Friday, November 26, 2010
100 Years and Still Writing
Harry Bernstein, author of our next book, The Invisible Wall, is a man with a plan. Having celebrated his 100th birthday this year, Mr. Bernstein's plan for 2010 is to finish his fourth book, based on his older sister, Rose. The Invisible Wall was his first major publication which came to print in 2007 when he was 96. Since then he has written two more memoirs, The Dream, about his family's immigrant life in the United States, and The Golden Willow, about his 67 year happy marriage to this wife, Ruby.
Ruby's death in 2002 precipitated a dark spell of grief for Mr. Bernstein, but he states, "I had this gap to fill. Writing was sort of therapy. When you're old, it seems you have no future. Where are you going to go? But I could go back to my past." The Invisible Wall takes the reader back to Harry's earliest memories of life with his hard-bitten family in an English mill town in the early 1900's. Bernstein credits old photographs with bringing back a flood of memories which he then turned into his family's story of poverty, prejudice, cruelty and love.
Saturday, November 6, 2010
X-Rays of Madame X
Technical analysis completed by the Metropolitan Museum of Art and published in 2005 reveals some very interesting data about John Singer Sargent's struggle with the composition and shading of Mme. Pierre Gautreau's portrait before and after it was debuted at the Paris Salon of 1884. Museum conservator, Dorothy Mahon, and associate research scientist, Silvia Centeno, demonstrate through X-radiography that Sargent reworked Gautreau's profile at least eight times.
The placement of her arms was changed from a completely different pose, and the angle of the tabletop was revised after the Salon exhibition. Most notably, Sargent altered the falling strap after it had been exhibited, as we know both anecdotally and from a black and white photograph of the Salon painting. X-ray imaging shows the fallen strap underneath the repainted right arm of the sitter. As the article explains, Singer also changed the color background.
John Singer Sargent sold this portrait to the Metropolitan Museum of Art in 1916. Photographs in this posting are from the article cited: http://www.metmuseum.org/publications/journals/1/pdf/20320648.pdf.bannered.pdf
Thursday, November 4, 2010
A Freudian Slip of the Strap?
Saturday Samplers will discuss Strapless: John Singer Sargent and the Fall of Madame X by Deborah Davis on Saturday, November 6, at 3:30 p.m. in the Community Room of the library.
Strapless tells the fascinating story behind John Singer Sargent's famous portrait of Mme. Gautreau. This life-size oil painting caused an absolute sensation at the Paris Salon of 1884. Exhibited alongside hundreds of paintings by renowned and aspiring artists, Portrait de Mme *** singularly attracted the disdain of both art critics and the Parisian public.

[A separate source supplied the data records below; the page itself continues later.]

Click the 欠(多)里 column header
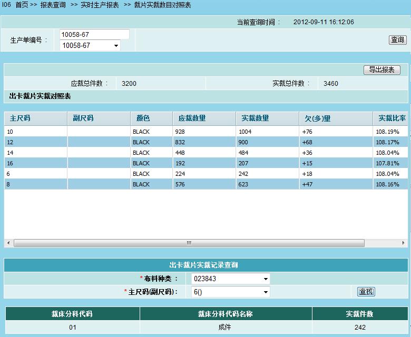Screen dimensions: 411x337 pyautogui.click(x=317, y=118)
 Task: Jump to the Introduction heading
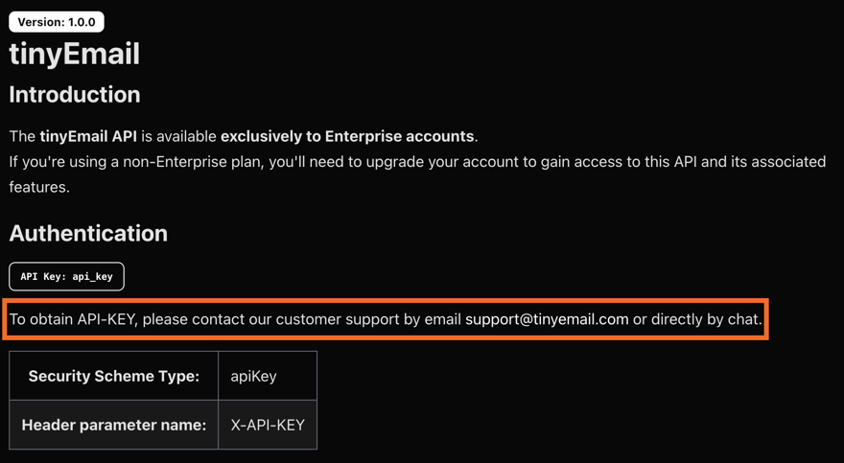75,95

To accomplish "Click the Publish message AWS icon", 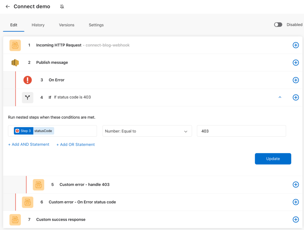I will [15, 63].
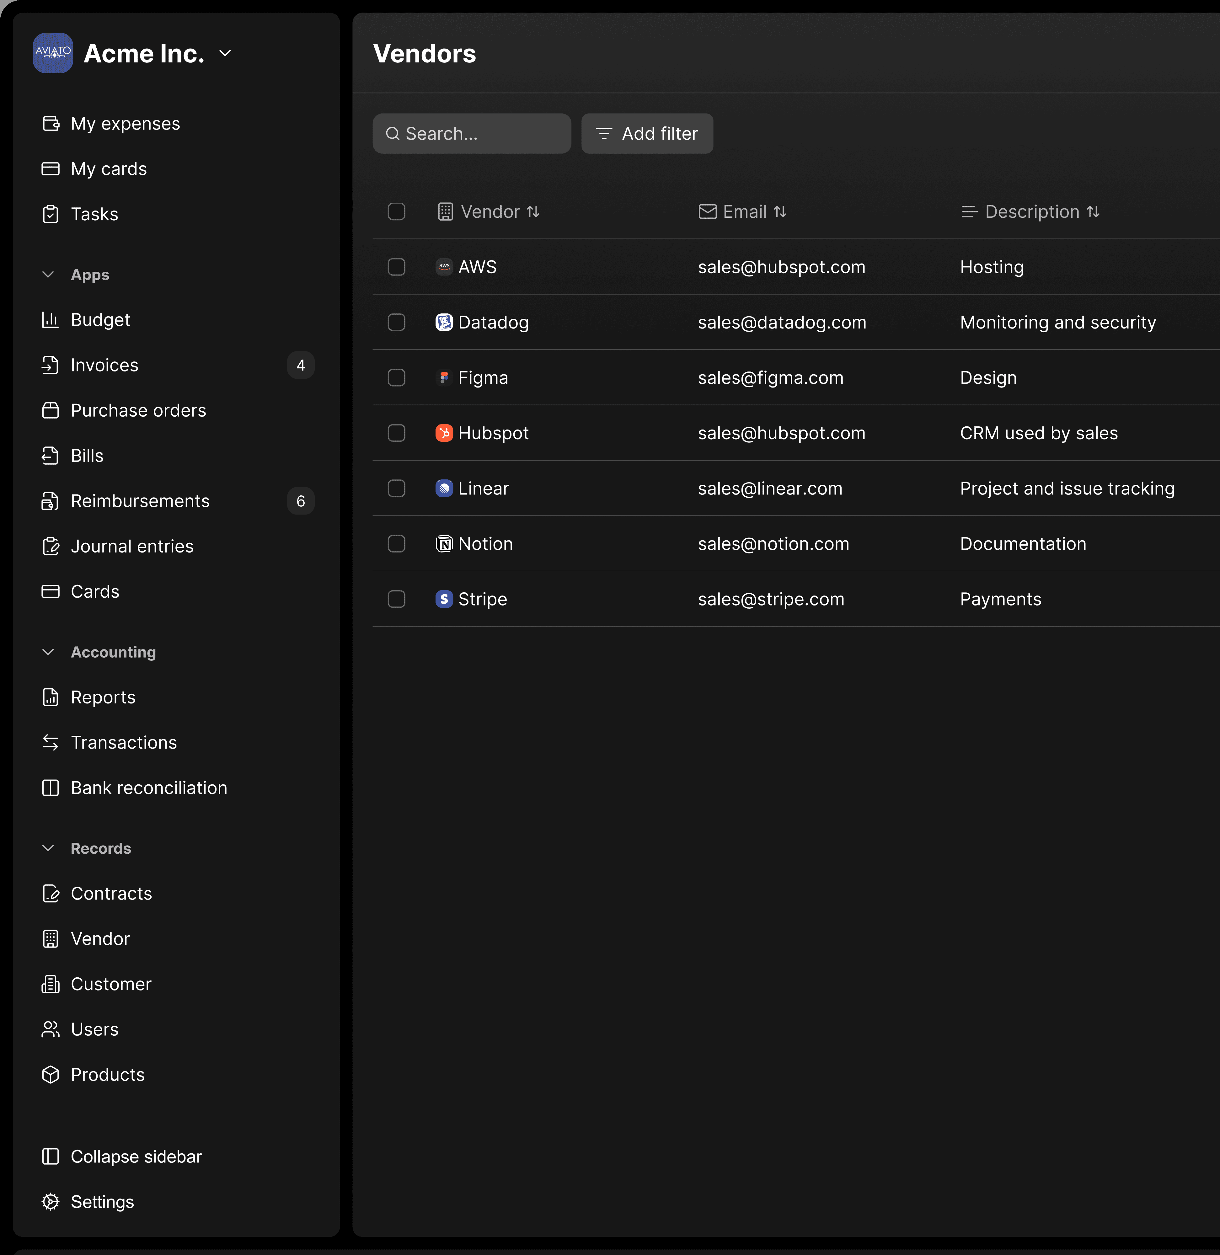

Why should this particular painting of a Belle Epoch socialite arouse such instantaneous revulsion and criticism? After all, Mme. Gautreau was considered to be an exotically beautiful young woman known for her remarkable neckline and figure. Why should John Singer Sargent's work be so reviled when he had successfully exhibited paintings at previous Salons? Could the artist's placement of her loose dress strap be enough to inflame the French or were there other factors behind their general disdain for what is now considered to be a masterpiece? In Strapless, Sargent's career is examined in terms of the impact this portrait had on both the artist and the sitter, Madame X.